News
Article
Machine Learning Shows Promise Predicting Progression of CKD to Kidney Failure
Author(s):
Key Takeaways
- Machine learning models effectively predict CKD progression using large clinical datasets, focusing on kidney function, complications, and etiologies.
- Age, sex, and serum albumin are significant variables in predicting CKD progression, with diabetes and hypertension as leading causes.
These findings can lay the foundation for the development of machine learning models in chronic kidney disease (CKD) and kidney failure.
In health care, artificial intelligence (AI)—in particular, machine learning models—have demonstrated promise in the optimization of clinical decision-making and diagnosis. Chronic kidney disease (CKD) may serve as an ideal disease state to use machine learning models, primarily because of the large amounts of routinely collected clinical and biochemical data. Authors of a review published in Nephrology aimed to identify the most important variables used in machine learning models to predict the progression of CKD to kidney failure.
Image credit: everythingpossible | stock.adobe.com
The study authors searched for studies on the Ovid Medline and EMBASE databases in August 2023. Studies related to CKD, machine learning, and end-stage renal disease were included. Additionally, studies were included in the review if they had the following characteristics:
- Adults aged 18 years and older
- The population has CKD at baseline, defined as at least 3 months of kidney damage; estimated glomerular filtration rate (eGFR) 60 mL/min/1.73 m2 or less; or signs of kidney damage such as proteinuria, hematuria, blood, or imaging abnormalities
- Machine learning is the focus of the predictive model
- The study measures kidney failure as the outcome (defined by eGFR, either ≤ 15 or ≤ 10 mL/min/1.73 m2, commencement of kidney replacement therapy, dialysis, or transplant)
- The study describes variables incorporated into the model
The authors included a total of 16 articles, which had 297,185 patients with CKD, with study sample sizes ranging from 436 to 184,292 patients (average: 18,574 patients). Additionally, the most common demographics were age and sex, which were included in 16 and 15 studies, respectively. As for comorbidities, vascular disease—including cardiovascular disease, peripheral vascular disease, coronary artery disease, and cerebrovascular disease—occurred in 7 studies, smoking status in 5, and CKD etiology were considered in 4 studies. Half of the studies (n = 8) recorded clinical variables such as blood pressure and body mass index.

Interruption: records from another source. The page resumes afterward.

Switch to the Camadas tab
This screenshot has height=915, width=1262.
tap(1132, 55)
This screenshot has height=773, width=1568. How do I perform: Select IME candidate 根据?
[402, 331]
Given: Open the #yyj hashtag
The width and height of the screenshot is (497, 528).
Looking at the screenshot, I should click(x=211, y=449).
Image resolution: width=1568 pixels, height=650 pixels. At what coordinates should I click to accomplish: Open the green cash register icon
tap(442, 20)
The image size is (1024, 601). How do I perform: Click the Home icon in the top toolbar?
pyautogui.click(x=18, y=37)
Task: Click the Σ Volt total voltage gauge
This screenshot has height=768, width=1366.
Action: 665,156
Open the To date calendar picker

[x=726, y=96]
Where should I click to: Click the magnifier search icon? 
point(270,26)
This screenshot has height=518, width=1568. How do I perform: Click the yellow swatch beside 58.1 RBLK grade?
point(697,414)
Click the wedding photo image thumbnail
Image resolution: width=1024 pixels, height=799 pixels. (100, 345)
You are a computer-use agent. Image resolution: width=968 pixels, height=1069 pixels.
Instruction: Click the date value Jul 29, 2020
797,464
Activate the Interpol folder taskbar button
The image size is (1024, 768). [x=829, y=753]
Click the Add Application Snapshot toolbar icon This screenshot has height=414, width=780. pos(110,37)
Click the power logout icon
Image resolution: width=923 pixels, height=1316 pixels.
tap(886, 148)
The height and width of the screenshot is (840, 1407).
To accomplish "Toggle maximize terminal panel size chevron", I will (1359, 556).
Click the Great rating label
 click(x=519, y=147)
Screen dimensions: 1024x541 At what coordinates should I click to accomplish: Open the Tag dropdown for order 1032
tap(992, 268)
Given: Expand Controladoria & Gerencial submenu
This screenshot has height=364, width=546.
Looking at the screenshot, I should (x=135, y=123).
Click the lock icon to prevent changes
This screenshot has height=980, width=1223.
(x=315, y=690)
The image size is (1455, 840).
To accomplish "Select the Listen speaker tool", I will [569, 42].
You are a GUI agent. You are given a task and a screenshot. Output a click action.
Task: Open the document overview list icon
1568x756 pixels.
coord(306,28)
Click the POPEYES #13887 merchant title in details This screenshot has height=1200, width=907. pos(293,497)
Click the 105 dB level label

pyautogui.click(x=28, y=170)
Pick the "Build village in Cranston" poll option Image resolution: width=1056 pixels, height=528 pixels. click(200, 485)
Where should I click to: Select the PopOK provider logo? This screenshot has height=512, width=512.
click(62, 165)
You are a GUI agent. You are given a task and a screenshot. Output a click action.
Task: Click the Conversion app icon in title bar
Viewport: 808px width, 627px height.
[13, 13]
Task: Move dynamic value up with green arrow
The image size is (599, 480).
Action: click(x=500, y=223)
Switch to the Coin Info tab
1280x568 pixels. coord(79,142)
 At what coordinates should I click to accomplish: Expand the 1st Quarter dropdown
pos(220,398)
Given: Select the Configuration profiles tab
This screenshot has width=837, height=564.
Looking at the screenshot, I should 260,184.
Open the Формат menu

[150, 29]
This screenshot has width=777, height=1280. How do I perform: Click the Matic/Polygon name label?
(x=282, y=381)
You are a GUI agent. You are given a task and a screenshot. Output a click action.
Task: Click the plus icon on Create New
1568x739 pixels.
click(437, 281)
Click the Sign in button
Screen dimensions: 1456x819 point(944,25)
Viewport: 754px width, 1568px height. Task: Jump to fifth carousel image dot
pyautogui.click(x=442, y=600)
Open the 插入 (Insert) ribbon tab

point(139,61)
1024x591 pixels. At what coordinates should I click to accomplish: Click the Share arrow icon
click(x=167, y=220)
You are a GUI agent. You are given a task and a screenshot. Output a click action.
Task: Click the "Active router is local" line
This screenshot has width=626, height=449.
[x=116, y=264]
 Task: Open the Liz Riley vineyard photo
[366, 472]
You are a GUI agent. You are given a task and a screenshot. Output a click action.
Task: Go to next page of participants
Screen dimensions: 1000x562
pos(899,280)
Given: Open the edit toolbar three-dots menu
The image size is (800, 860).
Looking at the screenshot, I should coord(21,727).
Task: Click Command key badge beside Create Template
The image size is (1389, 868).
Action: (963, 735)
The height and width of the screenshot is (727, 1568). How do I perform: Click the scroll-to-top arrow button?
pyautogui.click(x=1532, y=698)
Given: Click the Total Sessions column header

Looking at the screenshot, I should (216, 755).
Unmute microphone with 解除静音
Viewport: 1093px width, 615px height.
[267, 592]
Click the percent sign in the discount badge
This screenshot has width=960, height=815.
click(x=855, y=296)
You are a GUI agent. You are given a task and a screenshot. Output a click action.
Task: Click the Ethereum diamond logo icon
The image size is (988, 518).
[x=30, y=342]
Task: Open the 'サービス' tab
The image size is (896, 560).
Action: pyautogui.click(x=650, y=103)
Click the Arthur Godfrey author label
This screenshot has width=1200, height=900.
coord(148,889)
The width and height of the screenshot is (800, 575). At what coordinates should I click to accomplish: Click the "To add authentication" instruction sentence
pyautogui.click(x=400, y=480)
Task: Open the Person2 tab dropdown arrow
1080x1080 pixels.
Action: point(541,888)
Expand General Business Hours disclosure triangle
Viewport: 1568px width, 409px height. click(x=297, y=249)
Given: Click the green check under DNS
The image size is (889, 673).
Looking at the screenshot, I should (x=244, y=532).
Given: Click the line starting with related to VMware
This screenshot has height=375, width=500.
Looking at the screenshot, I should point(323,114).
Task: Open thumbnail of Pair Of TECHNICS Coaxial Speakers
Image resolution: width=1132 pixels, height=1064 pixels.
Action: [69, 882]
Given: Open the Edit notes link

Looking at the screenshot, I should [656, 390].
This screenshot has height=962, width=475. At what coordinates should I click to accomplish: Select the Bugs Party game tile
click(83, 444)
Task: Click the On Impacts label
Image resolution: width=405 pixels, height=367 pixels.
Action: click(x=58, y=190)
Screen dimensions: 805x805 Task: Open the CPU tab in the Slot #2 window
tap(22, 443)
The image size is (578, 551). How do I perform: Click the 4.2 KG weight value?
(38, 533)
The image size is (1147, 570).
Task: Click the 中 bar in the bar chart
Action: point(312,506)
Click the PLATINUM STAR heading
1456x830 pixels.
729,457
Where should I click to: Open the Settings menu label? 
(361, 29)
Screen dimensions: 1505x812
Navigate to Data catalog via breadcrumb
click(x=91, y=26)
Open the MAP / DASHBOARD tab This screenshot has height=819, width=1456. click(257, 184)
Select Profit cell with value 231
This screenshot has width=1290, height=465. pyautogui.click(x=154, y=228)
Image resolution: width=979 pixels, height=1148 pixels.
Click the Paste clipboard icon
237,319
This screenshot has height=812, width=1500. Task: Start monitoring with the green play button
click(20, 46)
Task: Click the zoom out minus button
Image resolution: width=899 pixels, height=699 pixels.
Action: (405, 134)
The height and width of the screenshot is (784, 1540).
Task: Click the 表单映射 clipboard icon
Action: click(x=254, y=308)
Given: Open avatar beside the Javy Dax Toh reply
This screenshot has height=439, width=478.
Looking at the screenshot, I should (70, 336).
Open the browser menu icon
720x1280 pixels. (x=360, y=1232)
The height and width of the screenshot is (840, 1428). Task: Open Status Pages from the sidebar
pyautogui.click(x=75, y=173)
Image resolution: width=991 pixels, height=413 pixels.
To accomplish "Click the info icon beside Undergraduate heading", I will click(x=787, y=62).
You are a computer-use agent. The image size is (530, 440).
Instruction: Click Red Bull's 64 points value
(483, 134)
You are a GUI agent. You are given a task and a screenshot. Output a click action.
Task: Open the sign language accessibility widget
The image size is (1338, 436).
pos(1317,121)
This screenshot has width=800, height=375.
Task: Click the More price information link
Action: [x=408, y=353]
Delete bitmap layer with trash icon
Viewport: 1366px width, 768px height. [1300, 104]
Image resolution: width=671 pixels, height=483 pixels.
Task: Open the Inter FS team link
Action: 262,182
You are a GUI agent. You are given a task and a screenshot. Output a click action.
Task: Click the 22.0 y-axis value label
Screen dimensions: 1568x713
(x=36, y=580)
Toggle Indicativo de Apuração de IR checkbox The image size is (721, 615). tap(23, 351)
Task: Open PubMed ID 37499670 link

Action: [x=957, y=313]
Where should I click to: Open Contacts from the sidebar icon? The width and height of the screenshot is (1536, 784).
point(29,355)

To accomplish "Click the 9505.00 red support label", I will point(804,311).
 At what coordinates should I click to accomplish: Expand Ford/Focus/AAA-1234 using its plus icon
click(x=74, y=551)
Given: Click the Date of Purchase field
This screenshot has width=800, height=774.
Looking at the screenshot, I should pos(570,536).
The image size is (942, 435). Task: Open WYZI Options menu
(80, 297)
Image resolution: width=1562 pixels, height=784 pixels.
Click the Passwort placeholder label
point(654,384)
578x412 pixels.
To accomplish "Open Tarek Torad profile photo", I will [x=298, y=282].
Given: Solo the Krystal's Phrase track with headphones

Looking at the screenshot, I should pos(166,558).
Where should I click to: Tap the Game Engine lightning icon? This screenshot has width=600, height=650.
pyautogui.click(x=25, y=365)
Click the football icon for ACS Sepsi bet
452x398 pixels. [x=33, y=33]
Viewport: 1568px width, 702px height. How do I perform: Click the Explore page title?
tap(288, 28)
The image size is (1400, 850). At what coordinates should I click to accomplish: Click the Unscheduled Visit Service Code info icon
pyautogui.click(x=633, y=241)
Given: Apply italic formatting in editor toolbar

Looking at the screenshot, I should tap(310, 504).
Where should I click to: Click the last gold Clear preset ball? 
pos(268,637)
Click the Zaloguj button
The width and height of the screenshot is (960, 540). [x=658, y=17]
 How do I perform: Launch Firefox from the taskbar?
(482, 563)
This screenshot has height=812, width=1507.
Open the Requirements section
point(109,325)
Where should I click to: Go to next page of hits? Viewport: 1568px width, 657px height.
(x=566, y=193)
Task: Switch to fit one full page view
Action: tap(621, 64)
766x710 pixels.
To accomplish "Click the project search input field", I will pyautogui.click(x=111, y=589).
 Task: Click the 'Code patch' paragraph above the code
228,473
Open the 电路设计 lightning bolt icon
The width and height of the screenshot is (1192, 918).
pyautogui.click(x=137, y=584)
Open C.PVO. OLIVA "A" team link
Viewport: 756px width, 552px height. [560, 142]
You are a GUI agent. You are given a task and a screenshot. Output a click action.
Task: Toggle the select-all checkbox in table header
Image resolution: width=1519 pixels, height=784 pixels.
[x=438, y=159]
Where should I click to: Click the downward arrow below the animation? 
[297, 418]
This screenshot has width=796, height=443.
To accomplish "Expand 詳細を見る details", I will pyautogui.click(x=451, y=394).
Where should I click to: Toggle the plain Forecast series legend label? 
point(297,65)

The investigators determined that machine learning is a promising tool to predict the progression of CKD to kidney failure. The authors identified variables that are primarily related to 3 broad categories: overall kidney function (e.g., renal function and proteinuria); complications of CKD (e.g., chemistry panel, full blood examination, calcium, magnesium, and phosphate/parathyroid hormone); and factors associated with potential CKD etiologies (e.g., lipid levels, history of hypertension, diabetes mellitus, vascular disease, and diabetic markers).
Variables that related to the consequences of CKD featured heavily across the identified studies, though the authors explained that this was not a surprise because information contained in a full blood examination provides important information directly related to anemia of CKD seen in the latter stages of the disease. The models also observed that metabolic bone disease and electrolyte derangement are additional common complications of CKD and support the inclusion of these variables into observed models.
Additionally, serum albumin was identified as 1 of the top 5 most important variables across the included studies; however, this was not considered to fit in the 3 broad categories established by the authors. Variables related to CKD etiology were also featured heavily within the included machine learning models, with diabetes and hypertension being the leading causes of CKD. Age and sex were also additional variables featured in terms of frequency and importance, which were among the strongest influences in terms of frequency and importance.
A limitation of one of the models predicting kidney failure is that it only integrates those that represent a single point in time. Additionally, the authors noted that they only included studies that had utilized machine learning and AI and that they did not train the models themselves; therefore, some language and predictions may not be accurately represented within the review. Further, the variables were grouped into overall categories, which were created on assumptions based upon clinical experience and criteria.